Authors: Kevin Emerson
Then I get back to
LF
where I am on Level 19 and it’s the Battle of the Bulge, December 1944, and we are trying to cut off the German supply lines in the snow and cold and the afternoon goes by. I play until dark, but I don’t hear from Keenan.
After dinner, there’s still no word. I think about getting out Merle and working on the song some more, maybe finding some high notes to record as a second guitar track that could kind of float in space above the main riff, but I don’t. I’m tapped out or something. It’s like there’s no music left in me.
Instead I sit on the couch while Erica is watching that same princess movie again.
I have my notebook and
Feed
with me, and after a while I actually read the chapter to see how it works, and then do the stupid wish list.
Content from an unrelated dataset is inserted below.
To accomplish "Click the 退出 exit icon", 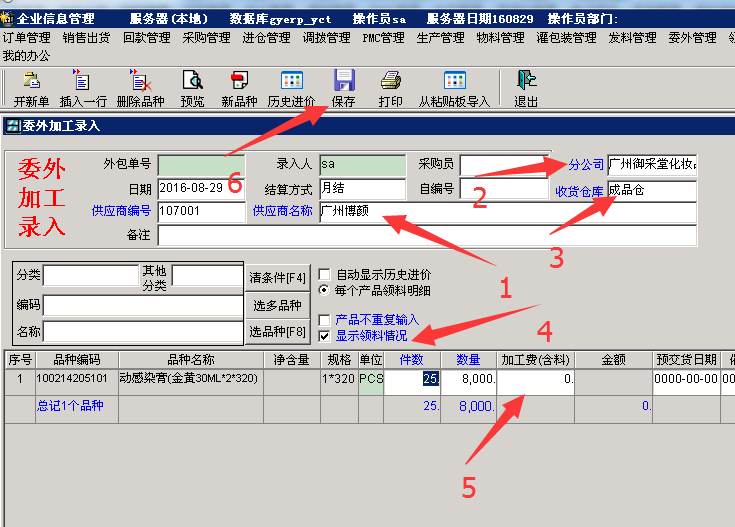I will pos(526,82).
1. Go to New York City with Keenan and our band. We will be in a basement club with the concrete walls painted red and there won’t be a stage except for the cracked cement floor that’s rubbery with old gum and stains. The lights will be on us and we will be rocking, and I won’t be
off to the side just playing guitar while someone else sings—it will be me in the middle. And I will be under one of those blue kinds of spotlights they always use just for the singer, and it will feel like the most natural thing ever. We will slam the chords to the Flying Aces section, and I will scream out my words as sweat drips down my face, the guitar wailing, my voice warped and spun and folded by the cool effects that the soundman with the tattooed arms and like thirty piercings will be adding, and the crowd will be in a frenzy, pumping their fists to the rebel refrain, and it will be everything and all and now.
2. Own a Lamborghini. (I wasn’t kidding, Ms. Rosaz.)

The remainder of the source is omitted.